Putting Biden’s Troubles with Young Voters in Perspective

A Commentary By Kyle Kondik

Youngest voters have been strongly Democratic in recent elections, but the president also has clear weaknesses with that group.

KEY POINTS FROM THIS ARTICLE

— Recent 2024 presidential polling has shown President Biden performing poorly with young voters.

— The 18-29 voting bloc has been reliably Democratic leaning for at least the last several presidential elections.

— Biden’s weakness with young voters is not new, despite doing well among the group in the 2020 general election.

A brief history of young voters in presidential elections

Polling this far out from a presidential general election is often not predictive, and it is a good thing for President Joe Biden that this is the case, because his polling right now against his most likely general election opponent, former President Donald Trump, is poor.

Trump has led Biden in most recent national surveys included in the RealClearPolitics average of national polls, with Trump leading by about 2 points in the average.

One of the features of many (though not all) of these polls is striking weakness for Biden among what has become a very Democratic-leaning group of voters: 18-29 year olds. In 2020, Biden defeated Trump among the 18-29 group by roughly 25 points, according to the 2020 exit poll conducted by Edison Research for a variety of news organizations, a different exit poll from NORC at the University of Chicago conducted for the Associated Press and Fox News, and a post-2020 analysis by the Democratic firm Catalist. So it is a bit jarring to see Trump competitive with or even leading Biden among the youngest voters in polls (defined in some polls as 18-29 and others as 18-34). But that is indeed what many of these polls show.

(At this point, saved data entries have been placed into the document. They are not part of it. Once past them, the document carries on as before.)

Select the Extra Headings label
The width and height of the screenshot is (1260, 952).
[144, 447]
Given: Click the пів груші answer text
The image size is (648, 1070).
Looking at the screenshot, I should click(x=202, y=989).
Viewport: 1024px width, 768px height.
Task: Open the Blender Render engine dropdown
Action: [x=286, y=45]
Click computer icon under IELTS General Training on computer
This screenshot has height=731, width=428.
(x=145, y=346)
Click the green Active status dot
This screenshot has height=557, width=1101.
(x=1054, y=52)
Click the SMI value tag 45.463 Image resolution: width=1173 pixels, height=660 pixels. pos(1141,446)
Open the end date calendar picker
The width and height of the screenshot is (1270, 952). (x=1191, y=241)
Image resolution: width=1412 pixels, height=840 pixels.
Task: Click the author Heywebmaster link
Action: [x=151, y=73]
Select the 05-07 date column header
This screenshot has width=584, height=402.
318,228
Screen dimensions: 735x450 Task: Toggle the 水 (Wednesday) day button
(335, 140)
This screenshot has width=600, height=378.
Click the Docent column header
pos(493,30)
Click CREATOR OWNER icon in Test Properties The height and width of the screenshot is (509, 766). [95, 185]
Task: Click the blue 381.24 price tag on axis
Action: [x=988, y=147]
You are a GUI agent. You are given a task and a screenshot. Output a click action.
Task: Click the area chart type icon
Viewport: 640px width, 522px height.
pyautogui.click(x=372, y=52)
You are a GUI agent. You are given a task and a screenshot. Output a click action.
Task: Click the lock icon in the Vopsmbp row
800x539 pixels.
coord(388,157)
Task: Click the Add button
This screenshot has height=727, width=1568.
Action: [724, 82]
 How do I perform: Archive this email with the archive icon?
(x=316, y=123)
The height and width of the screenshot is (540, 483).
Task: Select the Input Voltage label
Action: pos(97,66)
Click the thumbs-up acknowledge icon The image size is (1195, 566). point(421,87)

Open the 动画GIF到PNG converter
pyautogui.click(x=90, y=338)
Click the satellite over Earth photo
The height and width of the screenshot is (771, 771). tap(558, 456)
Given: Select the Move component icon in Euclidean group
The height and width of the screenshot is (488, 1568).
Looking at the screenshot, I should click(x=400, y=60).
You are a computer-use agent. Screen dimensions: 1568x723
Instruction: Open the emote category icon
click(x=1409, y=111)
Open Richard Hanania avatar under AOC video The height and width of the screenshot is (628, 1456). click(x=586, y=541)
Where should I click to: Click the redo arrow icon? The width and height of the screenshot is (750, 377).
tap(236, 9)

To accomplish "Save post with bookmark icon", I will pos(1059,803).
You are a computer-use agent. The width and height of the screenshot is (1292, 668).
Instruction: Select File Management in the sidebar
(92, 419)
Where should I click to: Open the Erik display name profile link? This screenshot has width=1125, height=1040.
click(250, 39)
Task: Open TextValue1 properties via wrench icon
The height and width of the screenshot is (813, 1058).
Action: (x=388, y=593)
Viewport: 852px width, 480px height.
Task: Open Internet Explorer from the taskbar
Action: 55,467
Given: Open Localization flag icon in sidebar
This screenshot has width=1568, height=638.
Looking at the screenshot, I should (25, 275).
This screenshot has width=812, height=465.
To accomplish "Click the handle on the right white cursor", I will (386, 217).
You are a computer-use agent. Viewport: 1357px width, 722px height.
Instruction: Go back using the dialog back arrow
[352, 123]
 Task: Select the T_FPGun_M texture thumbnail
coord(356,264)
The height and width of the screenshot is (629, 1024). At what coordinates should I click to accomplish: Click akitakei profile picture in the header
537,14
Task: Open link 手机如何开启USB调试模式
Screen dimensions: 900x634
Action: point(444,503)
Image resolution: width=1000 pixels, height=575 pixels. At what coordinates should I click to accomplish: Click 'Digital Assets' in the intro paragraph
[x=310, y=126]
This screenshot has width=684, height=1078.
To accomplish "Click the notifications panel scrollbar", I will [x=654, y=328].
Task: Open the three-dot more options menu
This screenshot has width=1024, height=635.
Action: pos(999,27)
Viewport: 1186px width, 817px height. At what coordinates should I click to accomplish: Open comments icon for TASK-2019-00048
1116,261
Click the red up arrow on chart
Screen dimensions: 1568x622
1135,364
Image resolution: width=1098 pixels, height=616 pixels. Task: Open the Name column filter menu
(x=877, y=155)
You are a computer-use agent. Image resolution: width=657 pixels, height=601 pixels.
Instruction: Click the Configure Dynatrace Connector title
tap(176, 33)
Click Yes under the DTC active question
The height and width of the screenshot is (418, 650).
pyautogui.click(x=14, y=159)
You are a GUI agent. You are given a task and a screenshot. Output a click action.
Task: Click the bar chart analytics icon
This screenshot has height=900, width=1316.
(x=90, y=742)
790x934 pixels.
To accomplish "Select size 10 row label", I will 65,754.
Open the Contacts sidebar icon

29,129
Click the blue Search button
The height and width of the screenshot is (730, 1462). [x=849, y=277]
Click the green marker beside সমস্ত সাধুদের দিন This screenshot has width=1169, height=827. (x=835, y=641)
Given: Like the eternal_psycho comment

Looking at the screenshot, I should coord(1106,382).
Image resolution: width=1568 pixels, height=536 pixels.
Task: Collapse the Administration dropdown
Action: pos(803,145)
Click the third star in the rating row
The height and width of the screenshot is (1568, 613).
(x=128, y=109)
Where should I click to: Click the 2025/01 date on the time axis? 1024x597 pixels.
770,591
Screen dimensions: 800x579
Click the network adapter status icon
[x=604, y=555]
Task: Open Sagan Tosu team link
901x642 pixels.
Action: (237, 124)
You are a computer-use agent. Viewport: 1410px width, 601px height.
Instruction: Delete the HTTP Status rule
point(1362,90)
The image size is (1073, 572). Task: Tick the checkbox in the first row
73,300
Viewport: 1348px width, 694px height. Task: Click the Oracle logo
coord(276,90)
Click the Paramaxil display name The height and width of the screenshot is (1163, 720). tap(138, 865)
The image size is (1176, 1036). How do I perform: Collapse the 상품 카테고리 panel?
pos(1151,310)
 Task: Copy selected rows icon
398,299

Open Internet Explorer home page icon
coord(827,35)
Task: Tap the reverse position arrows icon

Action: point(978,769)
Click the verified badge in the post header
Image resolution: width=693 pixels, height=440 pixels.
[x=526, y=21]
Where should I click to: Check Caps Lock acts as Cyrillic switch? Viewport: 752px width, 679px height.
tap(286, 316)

There has been an ongoing debate about what to make of these poll findings. To get a flavor of the arguments, see these recent pieces from Nate Cohn of the New York Times, which released polling showing Biden trailing Trump in nearly all of the key swing states and found weakness for Biden among young voters, and from Natalie Jackson, a Center for Politics scholar and a vice president of the Democratic polling firm GQR Research writing in National Journal. They both make good arguments: Jackson rightly notes that young voters are very difficult for pollsters to reach and that it’s possible there may be a nonresponse bias happening right now, in which Democratic young people may be even harder to reach for a variety of reasons. Cohn, meanwhile, notes that the young people the New York Times/Siena College polls did reach appear to otherwise be representative (they reported backing Biden by a little over 20 points in 2020, similar to what those previously-mentioned analyses suggested) but are uniquely sour on Biden. We recommend reading both pieces.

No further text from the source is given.